A Cholera outbreak in Sierra Leone has left 224 people dead and many others sick and health officials warn that the outbreak may still be gaining speed.
The Financial Times reports:
“Many of the deaths have occurred in the capital Freetown, where a combination of heavy rain, overcrowding, poor sanitation and dirty water has caused the infection to spread rapidly. Other parts of the country have also been badly hit, prompting Sierra Leone’s government to declare a national emergency.”
Neighboring Guinea has experienced nearly 100 of the 224 deaths while Niger and Mali have also reported infections and death.
Officials in the area are calling the cholera outbreak the worst in recorded history for the area.
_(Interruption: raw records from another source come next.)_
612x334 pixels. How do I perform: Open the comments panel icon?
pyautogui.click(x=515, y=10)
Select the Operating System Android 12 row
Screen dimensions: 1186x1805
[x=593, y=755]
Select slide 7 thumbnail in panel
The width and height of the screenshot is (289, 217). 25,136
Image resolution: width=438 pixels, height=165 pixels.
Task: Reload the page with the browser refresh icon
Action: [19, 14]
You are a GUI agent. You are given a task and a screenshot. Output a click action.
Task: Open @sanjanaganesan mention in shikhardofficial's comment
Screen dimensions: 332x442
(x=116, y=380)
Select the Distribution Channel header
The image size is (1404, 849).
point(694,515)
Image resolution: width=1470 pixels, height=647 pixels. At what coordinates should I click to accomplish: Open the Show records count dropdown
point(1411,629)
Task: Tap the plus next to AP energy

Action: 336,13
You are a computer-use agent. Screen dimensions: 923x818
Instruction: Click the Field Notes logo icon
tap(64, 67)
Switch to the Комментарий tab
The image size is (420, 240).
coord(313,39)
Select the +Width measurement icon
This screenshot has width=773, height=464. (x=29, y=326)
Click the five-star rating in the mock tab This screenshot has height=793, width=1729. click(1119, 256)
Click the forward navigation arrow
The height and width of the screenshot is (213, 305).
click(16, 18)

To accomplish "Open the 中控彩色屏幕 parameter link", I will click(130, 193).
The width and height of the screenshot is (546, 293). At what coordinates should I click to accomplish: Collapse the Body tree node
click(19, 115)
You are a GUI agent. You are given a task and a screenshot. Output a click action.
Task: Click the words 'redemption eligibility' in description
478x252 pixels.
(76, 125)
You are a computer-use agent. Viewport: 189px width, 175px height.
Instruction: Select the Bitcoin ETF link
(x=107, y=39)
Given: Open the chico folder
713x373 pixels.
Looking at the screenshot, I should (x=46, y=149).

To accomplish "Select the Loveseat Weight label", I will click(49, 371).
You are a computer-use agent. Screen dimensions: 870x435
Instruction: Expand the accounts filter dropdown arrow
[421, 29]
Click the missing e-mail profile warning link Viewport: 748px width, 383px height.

According to official records more than 12,500 people in Sierra Leone have contracted the disease with upwards of 32,000 cases expected according to the World Health Organization.
At this time the cholera outbreak has a mortality rate of 1.8 percent, nearly double the threshold for a state of emergency.
The last outbreak of this scale occurred in 1994 and officials have already warned that the current outbreak is work with more people experiencing signs of dehydration, vomiting, diarrhea and other side effects.
While Cholera can usually be treated and does not lead to death the poor conditions around Sierra Leone have left citizens without fresh water or needed medicine to fight off the infection.
To help fight off the infection the British government has donated £2m ($3 million) to the area.
While Cholera is regularly reported in the area this is the first time in years that it has managed to breakout to 10 of the areas 13 districts.